**WRITTEN TASKS**
• a. From the biography of Delroy Clarke, reproduce the passage between "Delroy Clarke (born" and "the Ottawa Gee-Gees.", inclusive.
• b. Condense the paragraph of the Delroy Clarke biography that begins "Clarke was born in Kingston, Jamaica" into a short bulleted list that retains its principal facts.
• c. Resume the biography of Delroy Clarke, continuing the account after its final sentence.

** start PAGE EXCERPT **

Delroy Clarke (born December 29, 1982) is a Canadian football cornerback who is currently a free agent. He was drafted in the fourth round of the 2008 CFL Draft by the Toronto Argonauts. He played CIS Football for the Ottawa Gee-Gees.

Early years 
Clarke was born in Kingston, Jamaica, moved to Scarborough in the city of Toronto, Ontario, as a teenager, and attended West Hill Collegiate Institute for grades 10, 11, and 12. He was an all-around athlete in school, playing varsity soccer, rugby, and track and field for West Hill. He first played football in the twelfth grade, after a serious leg injury cost him a soccer United States college athletics scholarship. Upset and not wanting to play soccer anymore, friends convinced him to try football. In his only year of high school football, he made enough of an impact to earn United States NCAA Division II scholarship offers but opted to stay in Canada and play for the University of Ottawa.

** end PAGE EXCERPT **
** start SUPPLIED INFORMATION **

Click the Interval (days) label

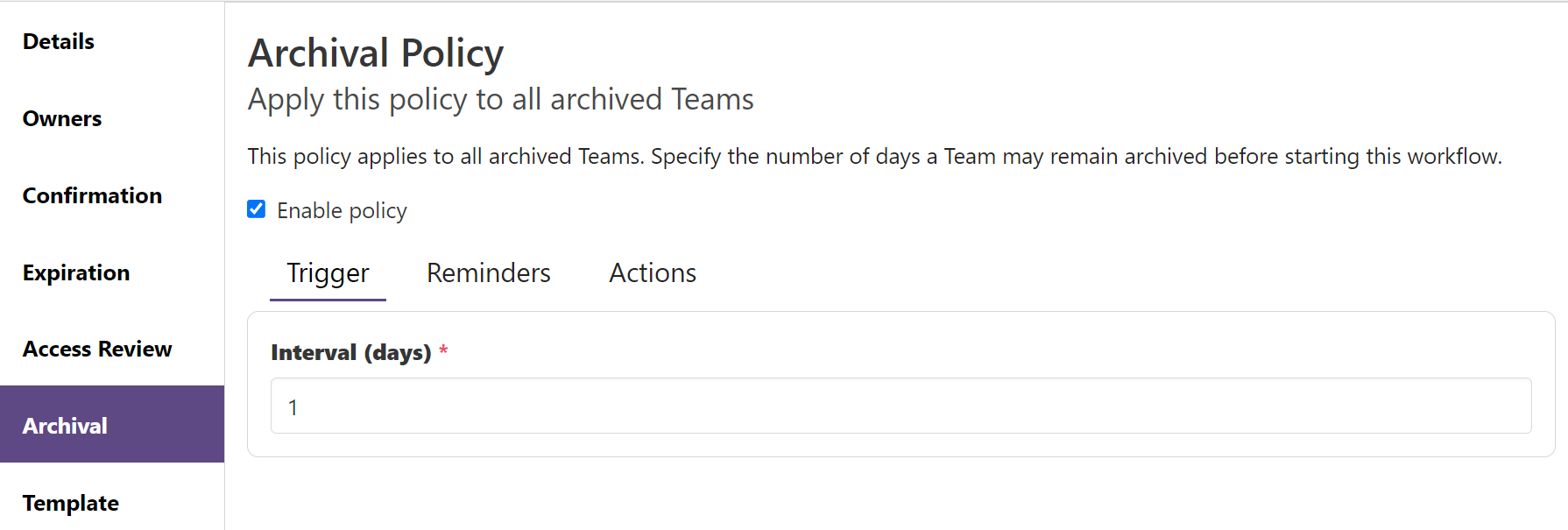tap(350, 352)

** end SUPPLIED INFORMATION **

**RESPONSES BY TASK**
• a.
Delroy Clarke (born December 29, 1982) is a Canadian football cornerback who is currently a free agent. He was drafted in the fourth round of the 2008 CFL Draft by the Toronto Argonauts. He played CIS Football for the Ottawa Gee-Gees.

• b.
- Born in Kingston, Jamaica; moved as a teenager to Scarborough in Toronto, Ontario.
- Attended West Hill Collegiate Institute for grades 10 through 12, competing in varsity soccer, rugby, and track and field.
- Lost a soccer scholarship to a United States college after a serious leg injury.
- No longer wishing to play soccer, he was persuaded by friends to try football and first played it in grade 12.
- That single season earned him NCAA Division II scholarship offers from United States schools.
- He chose instead to remain in Canada and play for the University of Ottawa.

• c.
Professional career 
Clarke was drafted in the fourth round of the 2008 CFL Draft by the Toronto Argonauts. He played for three seasons in Toronto before he was traded to the Edmonton Eskimos for a fourth round draft pick in the 2012 CFL Draft. Following two seasons with the Eskimos, he was released and sat out of football in 2013. He was later signed by the expansion Ottawa Redblacks on January 13, 2014. He was released by the Redblacks on June 4, 2014.

After Football 
Clarke joined the Royal Canadian Mounted Police after his release from the RedBlacks. He spent the last several years stationed in Shelbourne, Nova Scotia.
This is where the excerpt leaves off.